Harry 'Big Daddy' Hypolite
by Marc Sheforgen
"I've never come out to the front to do my thing. I'm just doing mine now. I don't want to be no rich guy. I just want to live comfortable. That's all. And to love people and to have people to love you."
Harry Hypolite, the natural-born entertainer who in the last several years had finally tasted life as an in-demand bandleader, died Wednesday, June 22, the result of a car crash near Baton Rouge, Louisiana. He was 68.
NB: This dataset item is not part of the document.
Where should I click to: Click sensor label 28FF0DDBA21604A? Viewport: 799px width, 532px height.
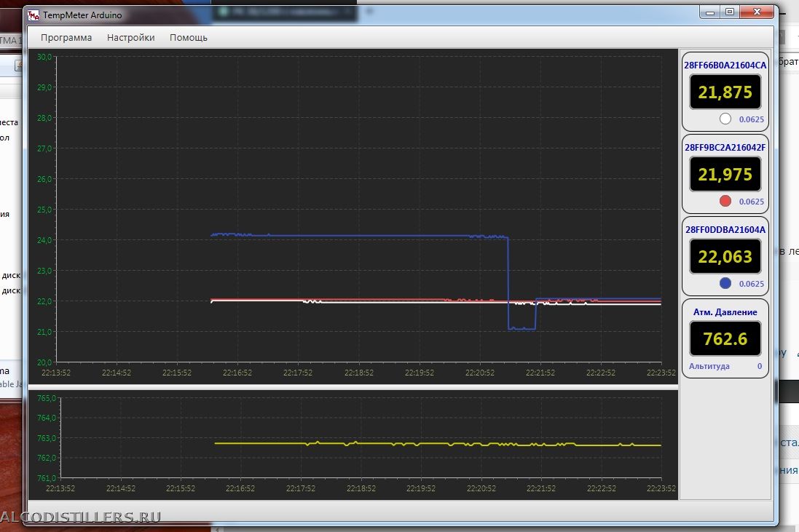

The guitarist nicknamed "Big Daddy" had worked as a sideman for more than 40 years, most notably in the bands of the Zydeco great Clifton Chenier and later Chenier's son C.J. He moved to the front of the stage around the time that his debut CD, Louisiana Country Boy, was released on APO Records in 2001. The record was nominated for a Handy Award in the category of "Best New Artist Debut" and propelled Hypolite to international acclaim. He performed at some of the most respected blues venues, including the Monterey Bay Blues Festival, Lucerne Blues Festival and New Orleans Jazz & Heritage Festival. Hypolite gained a reputation as a showstopper, using his huge smile and raw, autobiographical blues (some sung in Creole French) to regularly win fans and repeat bookings.
Hypolite, born April 19, 1937, had said in interviews and song that his blues inspiration came starting at about age 12 when he cut sugar cane for $1 a ton around his native St. Martinville, Louisiana. He dropped out of school to work after the fourth grade and didn't learn English until about age 14, speaking until then Creole French. Still in his teens, Hypolite one night climbed atop stacked wooden soda crates and peered through a window of the Dew Drop Inn in St. Martinville to see Guitar Slim onstage.
"He'd been drinking some liquor, and he got drunk and couldnt pick his guitar," Hypolite said in a 2000 interview. Didnt nobody know who I was, and I snuck around to the side. I went into the dressing room, and I saw that guitar and I played it. Didnt nobody know I knew how to play guitar.
Hypolite recalled how taken he was by the colorful suits that he used to see Guitar Slim wear. When his time came, Hypolite always dressed sharp onstage, usually in bright and bold colors. He relished the part of showman and used it to great effect.
Hypolite worked part-time as a musician until the early 1980s when Clifton Chenier hired him fulltime for his Red Hot Louisiana Band. Hypolite played all over the world behind the most famous Zydeco artist there's ever been until Chenier's death in 1987. Son C.J. Chenier then took the band's reins, and Hypolite stayed on with the unit until 1999, when he left to join his nephew Nathan Williams of Nathan & the Zydeco Cha-Chas.
Though Hypolite's vocals were featured on several recordings with the Red Hot Louisiana Band, his lone recording as a leader was a long-out-of-print single for the La Louisianne label. That is, until 2001 and Louisiana Country Boy.
"This is like a dream to me," Hypolite said around the time his star was rising. "It really is."